The wiki was kind of an afterthought for the class, originally we were planning on having the students post the final results of their research directly to Wikipedia as a way to enrich the commons. This is something I’m a big fan of, and last year the Hardboiled course Paul and I taught did just that. In fact, I’m pretty proud of a few of the articles students in that course created, particularly the one for Chester Himes’s 1965 novel Cotton Comes to Harlem.
But this year we had something different in mind, we shifted from them researching for the articles on Wikipedia (which was a crunch towards the end of the semester) to having them lead the discussions and provide their research on a weekly basis. We originally were going to leave it up to them how they would build, share, and publish those resources, but after week two it made far more sense to a have a common space for this, and I spun up a mediawiki site which has proved awesome. I’ve felt a bit edtech retro this semester given I’ve been going back to my WordPress/MediaWiki mashed up roots (a.k.a. the bliki), and I guess this post is kinda also about that somehow (in fact the videos I made with Howard Rheingold were all about that).
Anyway, part of the genius of having both the WordPress site for aggregating student blog posts, sharing a syllabus etc. along with the MediaWiki site for collaborative editing is I can seamlessly integrate the two with the Wiki Embed plugin developed by Enej at UBC. This plugin basically allows me to add a URL of any page on that wiki and pull it into a WordPress page. What’s even cooler is it now has option where you can actually make every link on that Wiki page you pulled in show up on that blog page as an embed with a common theme, etc. That’s amazing!
By selecting the “Internal Wiki Links” in the Settings for the plugin and choosing the option for “WordPress Page,” you can basically have your entire wiki show up embedded as part of your WordPress site. I ‘ve been using this on Dynamic Course Calendar page of the True Crime site. It’s a WordPress page that is pulling in the main page of the True Crime wiki. If you go to the Dynamic Course Calendar and click on those links you’ll realize they’re dynamically created wiki pages that remain embedded within a WordPress page frame. Here’s an example, how sick is that!

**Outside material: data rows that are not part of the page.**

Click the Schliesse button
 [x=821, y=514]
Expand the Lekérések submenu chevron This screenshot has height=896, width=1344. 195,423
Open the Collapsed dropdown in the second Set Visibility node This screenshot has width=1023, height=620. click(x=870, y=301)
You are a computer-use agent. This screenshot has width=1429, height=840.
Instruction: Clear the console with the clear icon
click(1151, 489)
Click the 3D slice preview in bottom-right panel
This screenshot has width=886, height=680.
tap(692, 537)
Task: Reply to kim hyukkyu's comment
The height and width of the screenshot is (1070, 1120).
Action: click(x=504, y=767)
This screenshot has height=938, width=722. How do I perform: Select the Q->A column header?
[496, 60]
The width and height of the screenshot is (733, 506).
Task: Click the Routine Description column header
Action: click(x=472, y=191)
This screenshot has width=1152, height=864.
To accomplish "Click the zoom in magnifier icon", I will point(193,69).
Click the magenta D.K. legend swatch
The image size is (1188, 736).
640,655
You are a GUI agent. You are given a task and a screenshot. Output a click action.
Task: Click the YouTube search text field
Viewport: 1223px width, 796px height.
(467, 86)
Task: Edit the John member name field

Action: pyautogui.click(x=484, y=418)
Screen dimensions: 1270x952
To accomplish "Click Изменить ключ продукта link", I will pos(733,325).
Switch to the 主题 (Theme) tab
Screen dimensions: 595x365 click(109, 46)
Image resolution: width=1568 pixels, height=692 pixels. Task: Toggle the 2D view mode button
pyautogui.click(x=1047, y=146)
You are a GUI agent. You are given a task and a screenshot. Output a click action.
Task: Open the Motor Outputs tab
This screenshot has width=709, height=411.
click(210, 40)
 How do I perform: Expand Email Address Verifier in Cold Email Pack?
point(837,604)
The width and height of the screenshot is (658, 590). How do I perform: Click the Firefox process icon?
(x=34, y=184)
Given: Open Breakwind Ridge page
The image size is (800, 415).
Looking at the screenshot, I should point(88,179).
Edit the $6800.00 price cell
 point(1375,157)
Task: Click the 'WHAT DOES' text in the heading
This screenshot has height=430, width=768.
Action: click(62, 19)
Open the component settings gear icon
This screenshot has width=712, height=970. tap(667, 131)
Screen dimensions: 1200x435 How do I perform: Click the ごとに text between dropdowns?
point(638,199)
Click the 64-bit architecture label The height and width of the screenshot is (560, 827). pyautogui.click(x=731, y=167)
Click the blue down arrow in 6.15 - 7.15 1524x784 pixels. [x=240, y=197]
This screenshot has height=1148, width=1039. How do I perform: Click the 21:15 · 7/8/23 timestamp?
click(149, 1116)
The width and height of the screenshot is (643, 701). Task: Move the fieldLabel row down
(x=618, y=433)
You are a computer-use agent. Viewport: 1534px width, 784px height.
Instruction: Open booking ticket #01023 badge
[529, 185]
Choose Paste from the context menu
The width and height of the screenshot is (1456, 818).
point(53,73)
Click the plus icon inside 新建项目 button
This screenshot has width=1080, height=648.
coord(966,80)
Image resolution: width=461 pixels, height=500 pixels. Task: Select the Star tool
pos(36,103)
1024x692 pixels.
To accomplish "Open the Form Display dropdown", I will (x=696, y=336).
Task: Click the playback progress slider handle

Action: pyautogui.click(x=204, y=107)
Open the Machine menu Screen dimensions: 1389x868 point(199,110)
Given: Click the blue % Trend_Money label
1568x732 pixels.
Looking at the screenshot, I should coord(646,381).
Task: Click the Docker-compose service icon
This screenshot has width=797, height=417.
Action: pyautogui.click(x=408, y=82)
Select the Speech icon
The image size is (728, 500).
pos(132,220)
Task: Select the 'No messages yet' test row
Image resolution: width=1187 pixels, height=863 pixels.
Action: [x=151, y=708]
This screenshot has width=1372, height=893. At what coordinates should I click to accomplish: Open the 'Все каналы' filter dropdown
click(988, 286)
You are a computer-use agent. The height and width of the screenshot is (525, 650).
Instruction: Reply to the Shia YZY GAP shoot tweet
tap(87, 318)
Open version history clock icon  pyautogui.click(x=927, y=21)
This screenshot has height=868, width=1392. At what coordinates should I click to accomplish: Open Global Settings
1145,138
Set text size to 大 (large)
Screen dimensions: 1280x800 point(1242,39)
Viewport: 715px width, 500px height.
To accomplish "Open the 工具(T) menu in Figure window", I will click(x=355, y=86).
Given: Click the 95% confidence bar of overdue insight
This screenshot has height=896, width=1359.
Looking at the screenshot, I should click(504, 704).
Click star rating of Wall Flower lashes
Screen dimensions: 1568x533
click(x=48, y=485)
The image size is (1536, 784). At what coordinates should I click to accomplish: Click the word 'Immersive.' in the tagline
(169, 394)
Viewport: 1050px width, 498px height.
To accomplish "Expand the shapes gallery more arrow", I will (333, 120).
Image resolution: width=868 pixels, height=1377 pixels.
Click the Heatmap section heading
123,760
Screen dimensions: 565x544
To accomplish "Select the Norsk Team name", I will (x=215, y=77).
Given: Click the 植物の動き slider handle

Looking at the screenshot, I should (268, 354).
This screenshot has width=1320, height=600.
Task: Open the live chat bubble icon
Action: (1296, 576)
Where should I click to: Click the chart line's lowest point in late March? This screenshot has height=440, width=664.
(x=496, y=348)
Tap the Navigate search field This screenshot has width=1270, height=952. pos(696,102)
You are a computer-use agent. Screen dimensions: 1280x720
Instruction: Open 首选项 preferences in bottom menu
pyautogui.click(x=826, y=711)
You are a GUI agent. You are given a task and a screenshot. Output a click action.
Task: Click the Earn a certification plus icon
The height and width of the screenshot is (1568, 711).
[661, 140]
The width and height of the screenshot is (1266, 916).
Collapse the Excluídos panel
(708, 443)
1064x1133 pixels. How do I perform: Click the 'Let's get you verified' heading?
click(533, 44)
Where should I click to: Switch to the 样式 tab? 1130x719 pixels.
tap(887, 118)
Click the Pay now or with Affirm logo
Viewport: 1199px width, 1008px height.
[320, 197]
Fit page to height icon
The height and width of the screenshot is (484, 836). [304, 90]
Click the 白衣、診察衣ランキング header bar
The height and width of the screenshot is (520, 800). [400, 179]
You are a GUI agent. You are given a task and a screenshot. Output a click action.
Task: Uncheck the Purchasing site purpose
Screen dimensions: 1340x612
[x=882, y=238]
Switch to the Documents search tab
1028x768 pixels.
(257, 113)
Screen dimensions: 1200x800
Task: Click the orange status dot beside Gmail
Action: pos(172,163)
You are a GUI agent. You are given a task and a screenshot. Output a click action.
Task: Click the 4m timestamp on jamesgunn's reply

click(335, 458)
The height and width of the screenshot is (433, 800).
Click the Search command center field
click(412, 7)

Over the next seven weeks the truecrimers will be creating at least ten more articles on the wiki as well as cleaning up the articles they’ve already created. In order to make the True Crime site a hub of the learning that happening we have two main elements: 1) individual blogs and comments representing the reflection and discourse, and 2) the wiki acts as a collaboratively created document of what we read, discover, and discuss. I love it because it’s truly a two-pronged approach to relfection and ongoing course creation.